Task statement -
In the collocations post below, why does the writer want to deploy the program as a web app? Answer in one to three sentences.

Source passage -
>> BEGIN

According to Manning and Schutze, A collocation is an expression consisting of two or more words that correspond to some conventional way of saying things. (Manning and Schutze, 1999). Another definition used by Columbia NLP researcher Frank Smadja is: A collocation is an arbitrary and recurrent word combination (Benson 1990). Term co-occurrence is less strict, it is simply words that happen to occur in the same document.
Collocations are very interesting. They are unique combinations of words that have a special meaning, like "a stiff wind." When used in a technical context they are things like technical terms. For example, the title of this article includes a CS/IR collocation: "information retrieval", another might be "information extraction." For a full discussion of Collocations you can read Chapter 5 from Manning & Schutze's book, which happens to be availabe online.

In my spare time, evening and weekends, I have been writing a Java program that uses the Google API to extract interesting collocations from web search result summaries. It utilizes N-Grams (sequences of words or characters) to identify interesting phrases. Hopefully, I'll have it working well enough to post online soon.
My current approach is not too sophisticated, I am using a list of stop words (a, the, is of, etc...) to remove "uninteresting" phrases. If I have time I would like to pursue a more sophisticated approach that utilizes part of speech (POS) tagging.
One example of this POS tagging approach is the XTract program by Frank Smadja. I managed to find a copy of his paper online (not through the ACM portal): Retrieving Collocations from Text: Xtract. When I get around to it, I think it would be really interesting to combine Stanford's POS tagger with my program to see if I can produce better results.
Finally, I would also like to track down and read Justeson and Katz's paper: Technical Terminology: Some Linguistic Properties and an Algorithm for Identification in Text, which I had some difficulty locating through common online sources.
I'd like to deploy my program as a web app so that people can try it out and see the results in real time without having to download and run the program.
Stay tuned.
Hi Jeff,
ReplyDeleteLook forward to the results of your experiments ! An api which you might find useful (you may already be aware of it) is the
Alias-i LingPipe API.
The standford parser is really nicely laid out and easy to work with, Dan Bikel also has a Java parser which you might find useful.
I agree, collocations are very interesting. Somewhat related are Amazon's SIPs (Statistically Improbable Phrases)... their poetic quirkiness makes one giggle... if only they were available through their API.
Thanks for listing the Smadja paper, i haven't seen that one before...

>> END

Data lines -
>> BEGIN

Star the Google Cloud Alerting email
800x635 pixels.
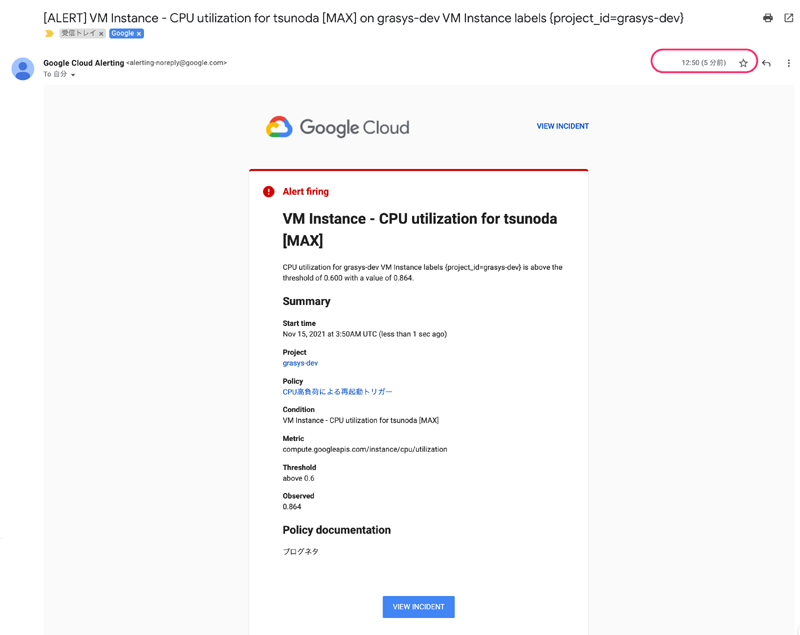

>> END

Solution to this problem -
The writer wants people to be able to try the program and see its results in real time. A web app would let them do this without having to download and run the program themselves.